Paul
Goble
Staunton, April 14 -- An apparently off-the-cuff remark by Yunuz-bek
Yevkurov, the head of Ingushetia, may prove to be the death knell for the
Muslim Spiritual Directorates, institutions that have no canonical basis in
Islam but that the Russian state has promoted as a way to control Muslim life.
Last month, Yevkurov abolished the
muftiate or MSD in his republic; and this week, he explained his actions during
an interview with Russia-24 television (interfax-religion.ru/islam/?act=news&div=62573).
“When we see that [the obligations
of the MSD] are not being fulfilled as they should, we try to correct the
situation. Why did we decide on disbanding the muftiate?” Because the Muslim
leaders resisted by force efforts to change their direction, and in such
instances “the powers htat be always take decisions.”
According to Interfax, Yevkurov
called both the work of the muftiate with the rising generation and with the families
of detained militants and drug users “ineffective,” adding “there is nothing
terrible” in disbanding the muftiate or MSD. “Earlier we lived without a
muftiate,” he declared, implying that the Ingush could do so again.

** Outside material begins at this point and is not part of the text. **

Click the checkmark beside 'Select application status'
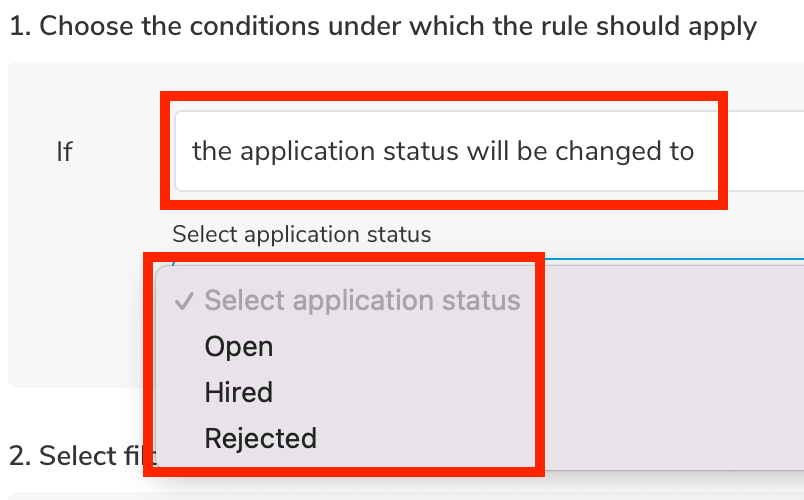The image size is (804, 500). click(x=184, y=301)
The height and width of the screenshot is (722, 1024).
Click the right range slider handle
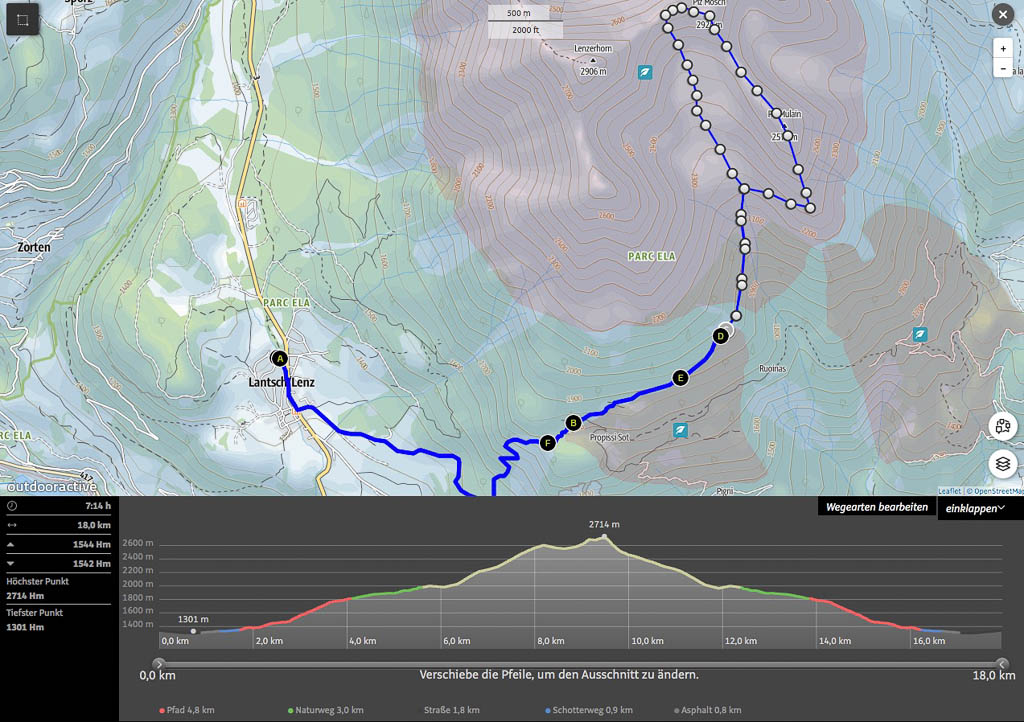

On the one hand, of course, this is
nothing more than an indication of the longstanding view of the Russian state
that it and not the community of the faithful will decide what the MSDs should
do and a warning to their heads, usually called muftis, to heed what the state
says or face the abolition of their institutions.
But on the other, it is a direct
threat to the MSD system from two directions. From above, it is an indication
that some officials in Russia no longer view the MSDs as their handmaidens in
controlling the Islamic community. And from below, it makes clear what Muslims
have long maintained, that the MSDs are nothing more than agents of the state
and should be eliminated.
The first MSD was established by Catherine
the Great. During World War II, Stalin restored the system, leading to the creation
of four MSDs in Soviet times, three regional ones and one for Shiites
throughout the USSR. Since 1991, the MSDs have increased in number radically as
various trends have created their own. There are now more than 80.
Many Russian analysts and officials
have sharply criticized the MSD system, but they have not been able to do away
with it because they have not been able to propose anything to put in its
place. That makes Yevkurov’s remark intriguing because he is clearly suggesting
that there is no need to put anything in place of the MSDs.
If his notion spreads, that could
lead other regional leaders and possibly Moscow to disband the MSDs and thus to
downgrade these quasi-official, quasi-religious institutions. That might lessen
Russian control of Islamic parishes, but it would have an effect many Russians
would be pleased with, the downgrading of spokesman for Islamic causes.